WHAT TO DO:
- a) In the commentary on the gag order motion, what did prosecutors ask the court for in the federal D.C. case against Trump?
- b) Could you resume the commentary on the gag order motion, picking up right after its final sentence?

Illustration: Rebecca Zisser/Axios
Today we return to Jack Smith’s federal D.C. case against Trump, where prosecutors have filed a motion for a gag order to keep the defendant from attacking witnesses and court officials and to prevent further tainting of the jury pool. Trump’s attorneys filed their response last night.
Let me start by saying that while I expected Trump to repeat lies and misinformation in public, I did not expect his lawyers to carry them into a federal courtroom. It’s really quite startling to see. It’s also quite unnerving that they attempt to shield his statements behind a claim of “free speech” and boldly claim that there is no evidence of any causal connection between his public attacks and the rise in threats against court officials and witnesses. The record is full of such cause and effect.

[Entries on locating words and elements]
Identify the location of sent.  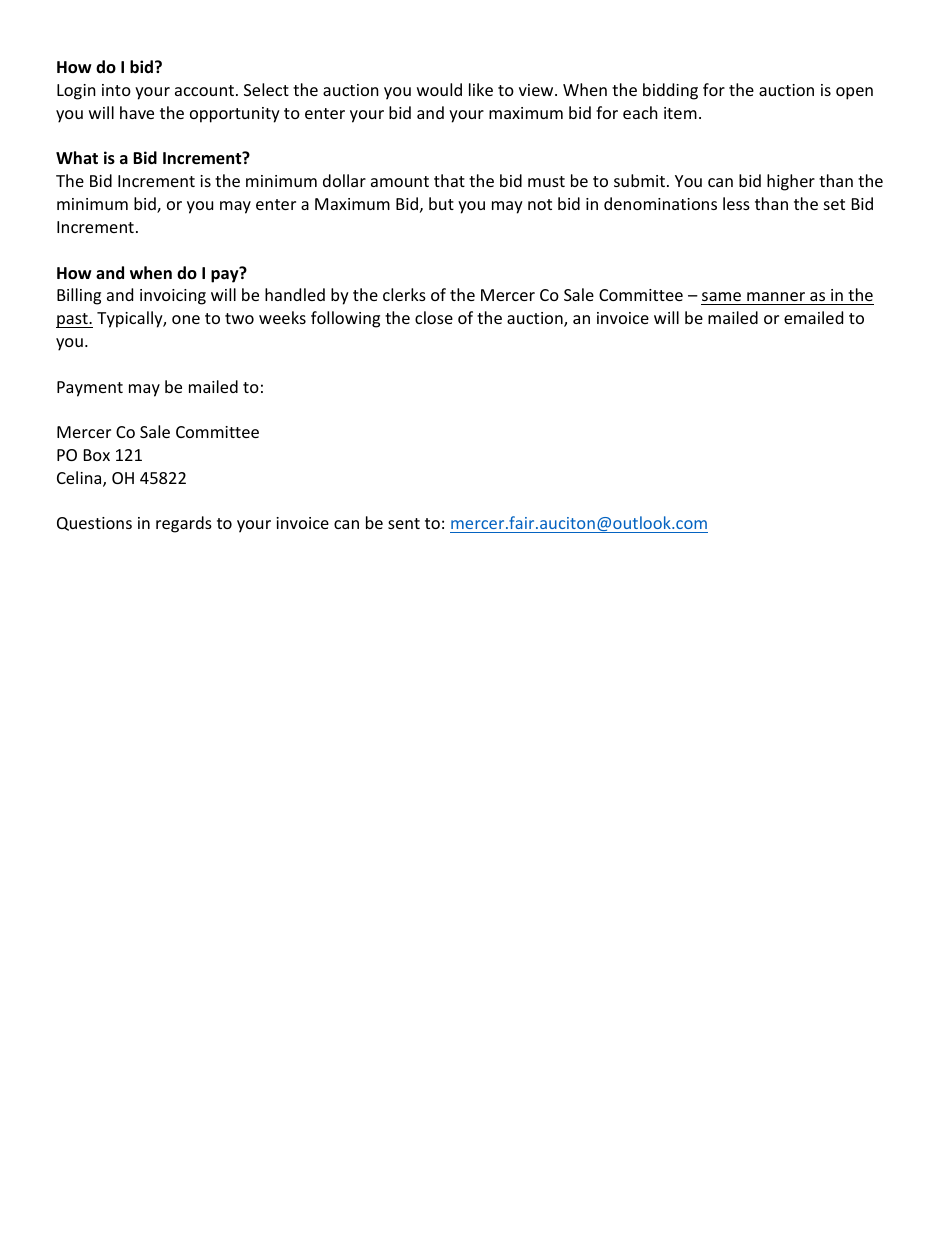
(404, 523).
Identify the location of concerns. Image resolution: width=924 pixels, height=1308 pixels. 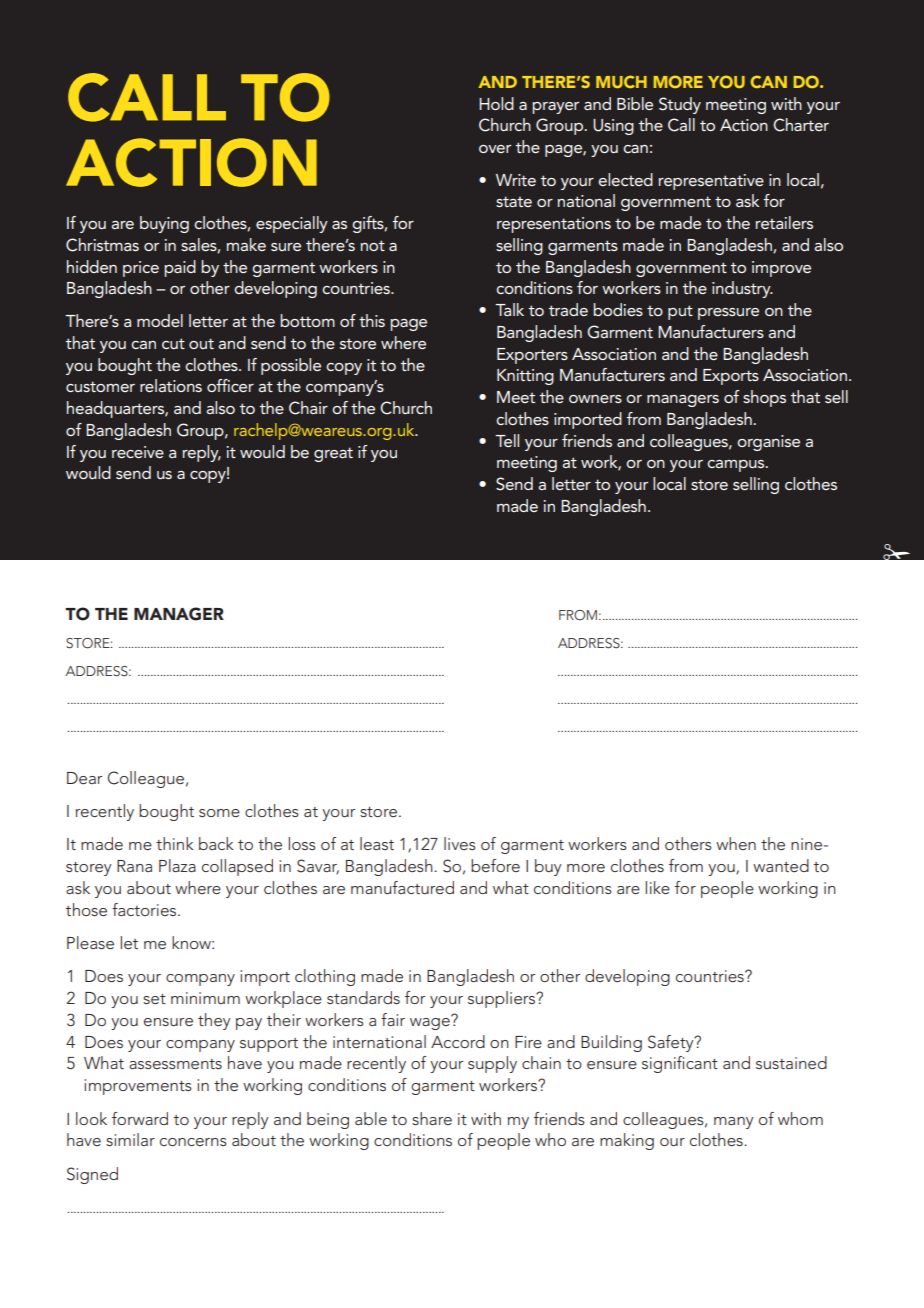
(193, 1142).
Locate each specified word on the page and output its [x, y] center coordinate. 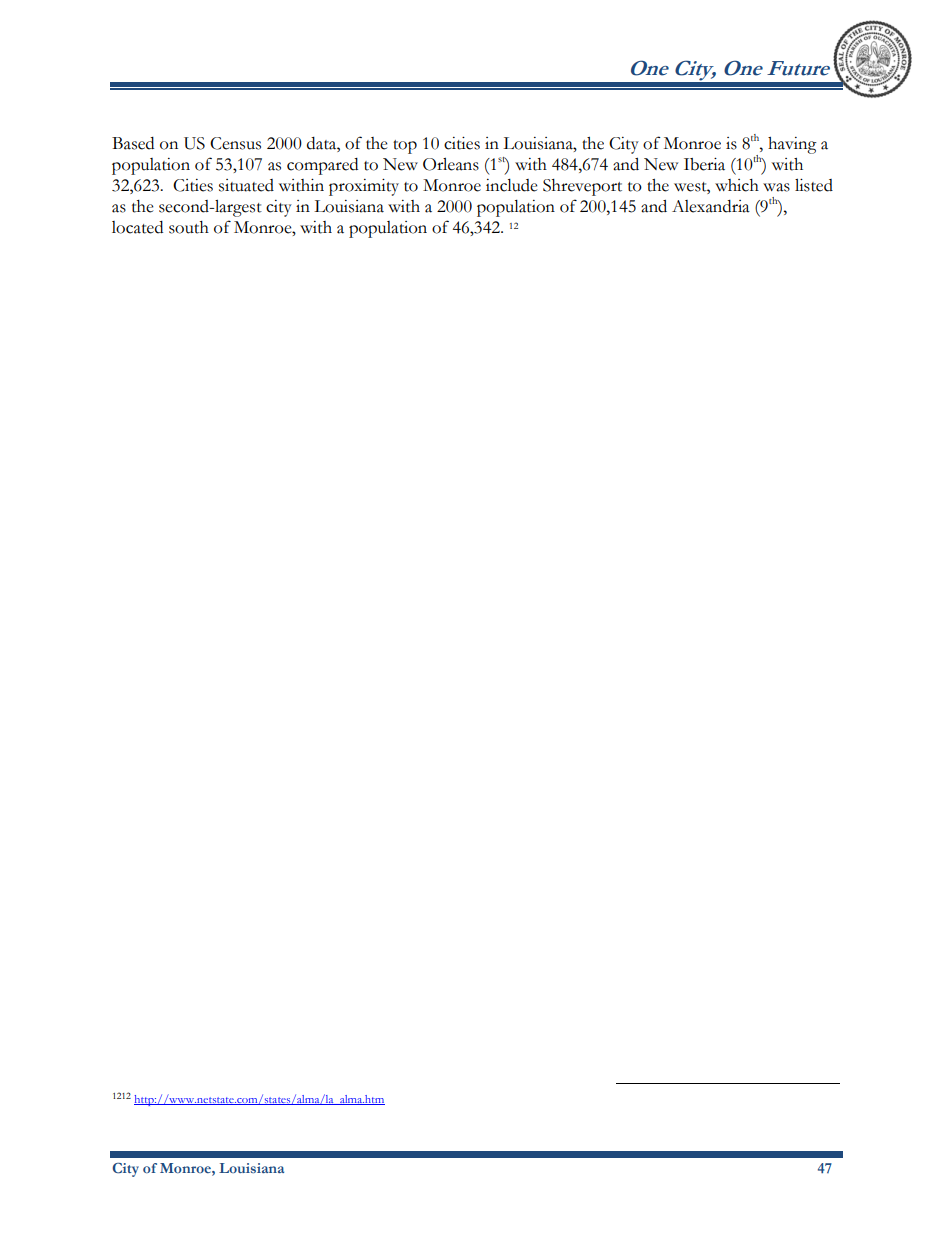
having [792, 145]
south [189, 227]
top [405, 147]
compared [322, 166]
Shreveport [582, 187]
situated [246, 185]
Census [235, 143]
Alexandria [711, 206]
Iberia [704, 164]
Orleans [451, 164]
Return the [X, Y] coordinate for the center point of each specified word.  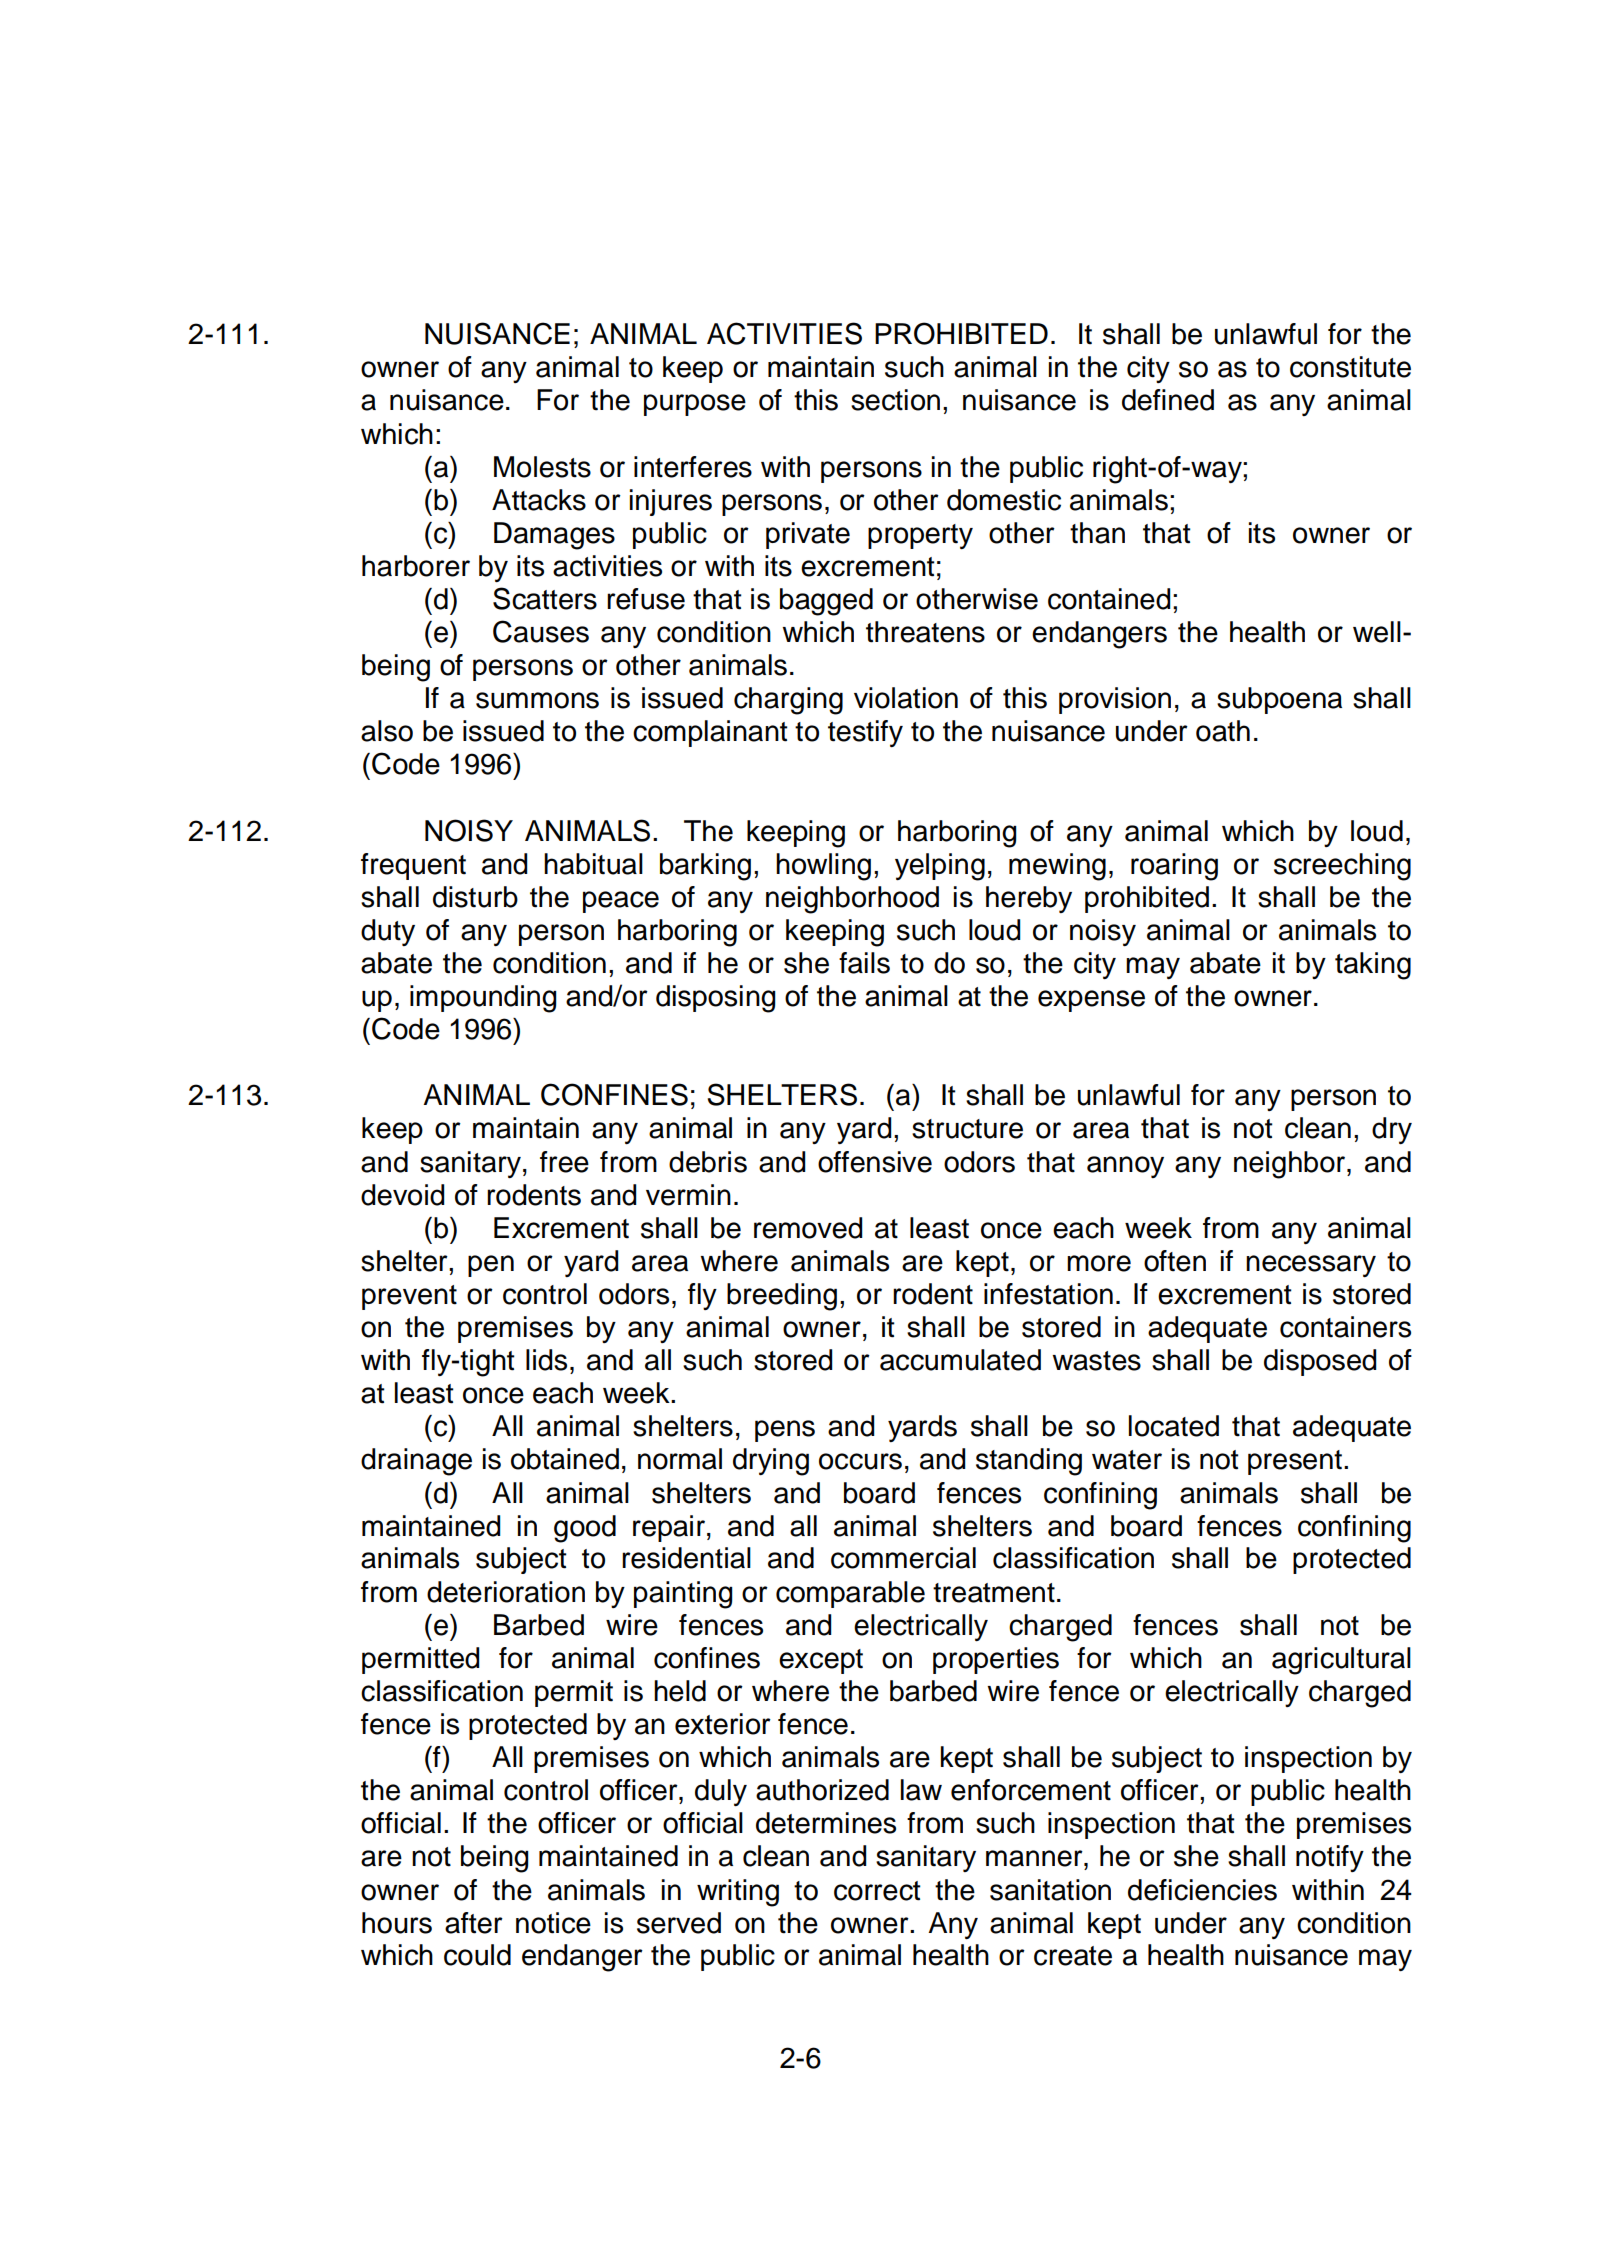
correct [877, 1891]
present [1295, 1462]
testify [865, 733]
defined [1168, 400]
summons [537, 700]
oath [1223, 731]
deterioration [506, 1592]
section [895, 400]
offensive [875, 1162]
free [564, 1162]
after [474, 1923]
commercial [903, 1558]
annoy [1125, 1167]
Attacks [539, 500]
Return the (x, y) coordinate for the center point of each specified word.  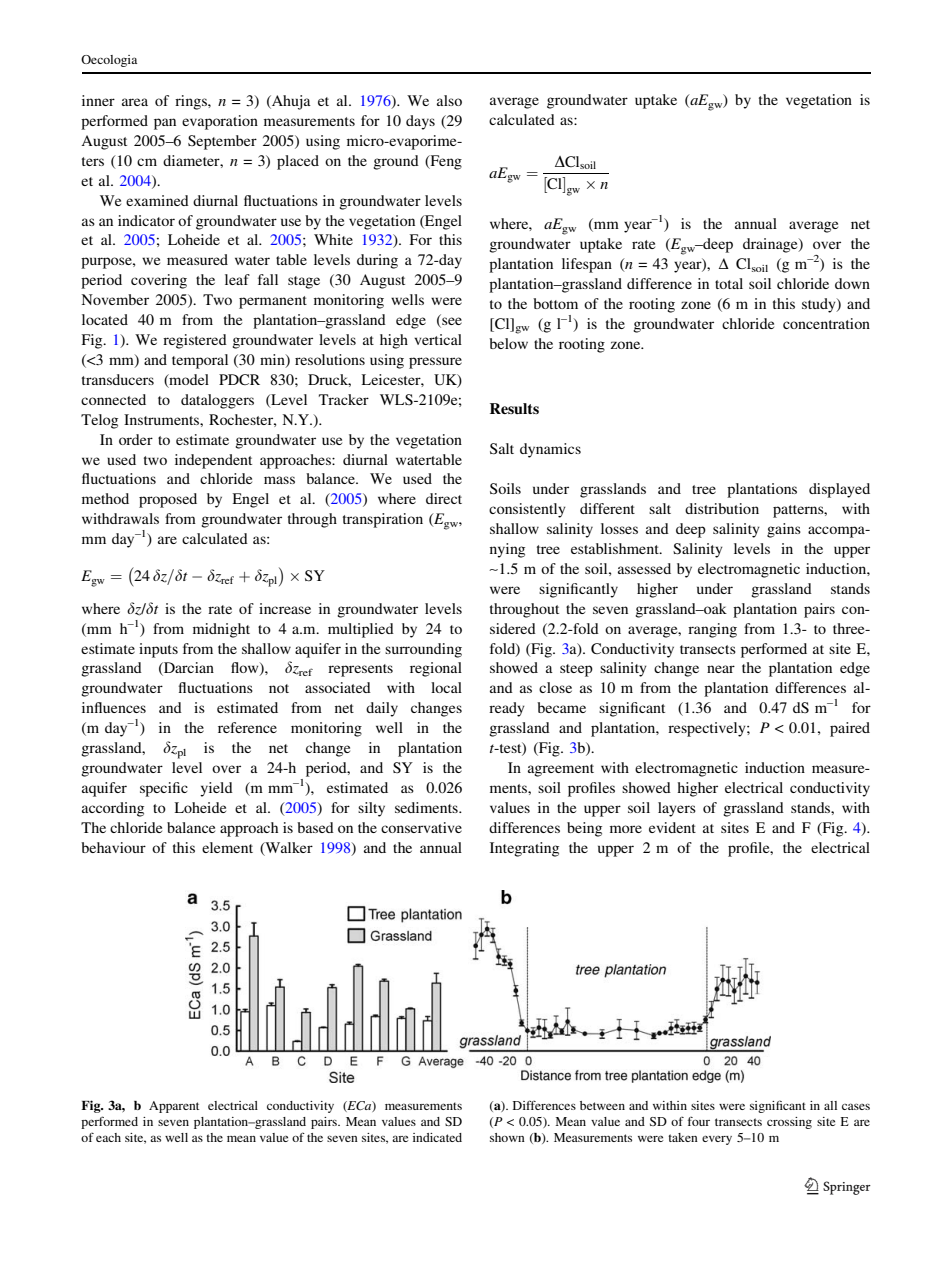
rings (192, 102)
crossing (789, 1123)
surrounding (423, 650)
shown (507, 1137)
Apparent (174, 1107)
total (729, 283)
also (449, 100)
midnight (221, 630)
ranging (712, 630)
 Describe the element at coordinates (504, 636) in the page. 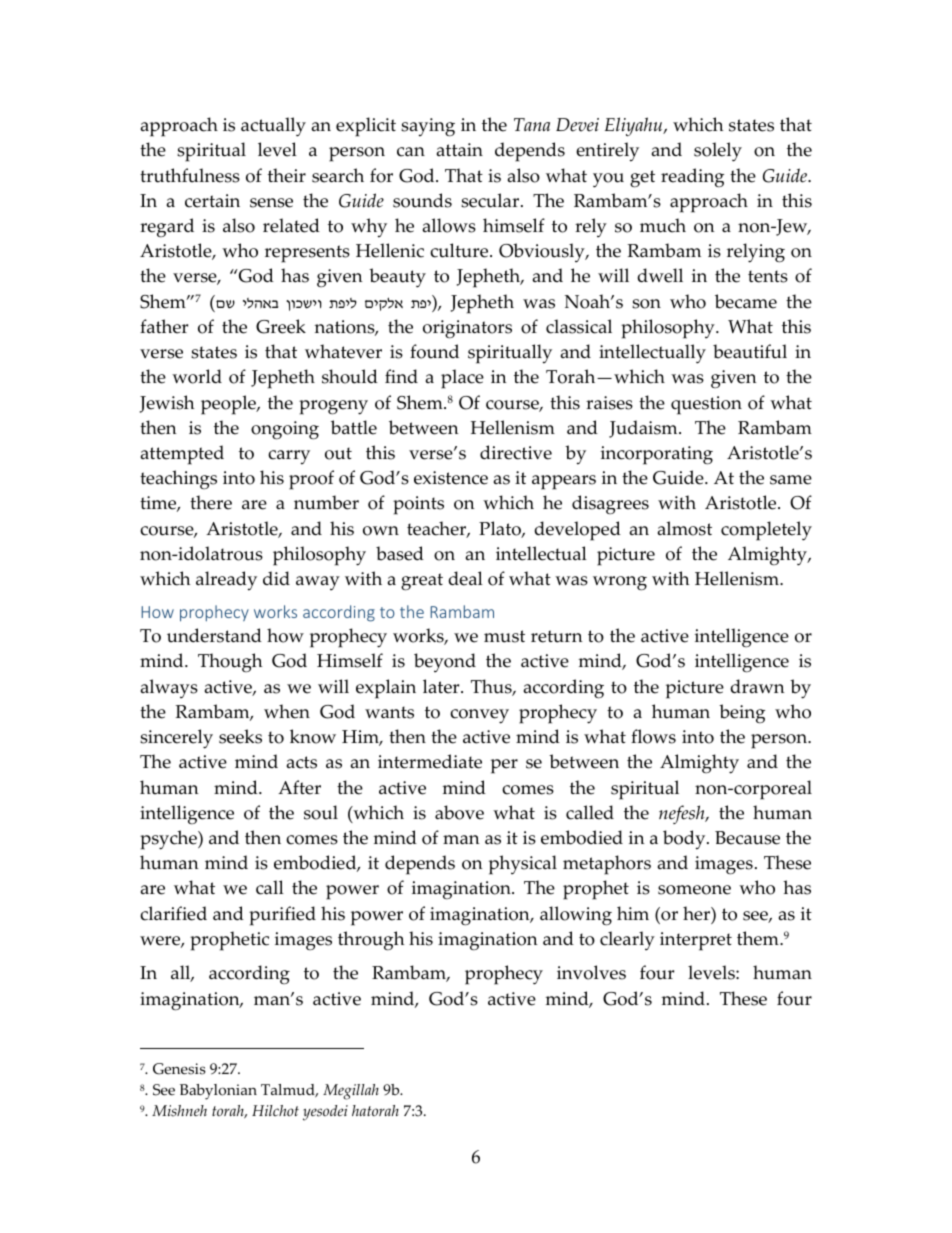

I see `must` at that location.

THE RESPONSES:
- a) A gag order to keep Trump from attacking witnesses and court officials and to prevent further tainting of the jury pool.

- b)
For all its bluster, Trump’s response fails to respond to a basic question of how the court really ought to protect witnesses, officials and the jury pool against Trump’s public attacks. But stepping back a few paces, the question of how to gag Trump also raises an issue I’ve written about before: How do we hold stochastic terrorists like Trump accountable for their speech?
What Jack Smith is asking for, and what Trump is claiming
In his motion for a protective order to restrain Trump’s public statements in a narrowly tailored fashion, as the Washington Post summarized, Smith seeks to limit Trump’s speech in three key respects:
Attacking participants in the case;
Discussing potential witnesses’ testimony or credibility beyond inside the court or in filings; and
Surveying potential jurors without prior court approval.
Trump’s lawyers’ response, as Kyle Cheney of Politico noted, is “largely a political broadside against Joe Biden — but they also contend the proposal is too sweeping and restricts Trump’s protected speech.” The defense argues that “there’s no evidence Trump is actually intimidating witnesses or calling for illegal actions against anyone in a way that could cause imminent threats.” The proposed gag order, they argue, would operate to bar Trump from criticizing adversaries on the campaign trail. Further, they contend, Trump can’t be responsible for how “third parties” respond to his social media posts and campaign statements.
Let’s take these apart one by one.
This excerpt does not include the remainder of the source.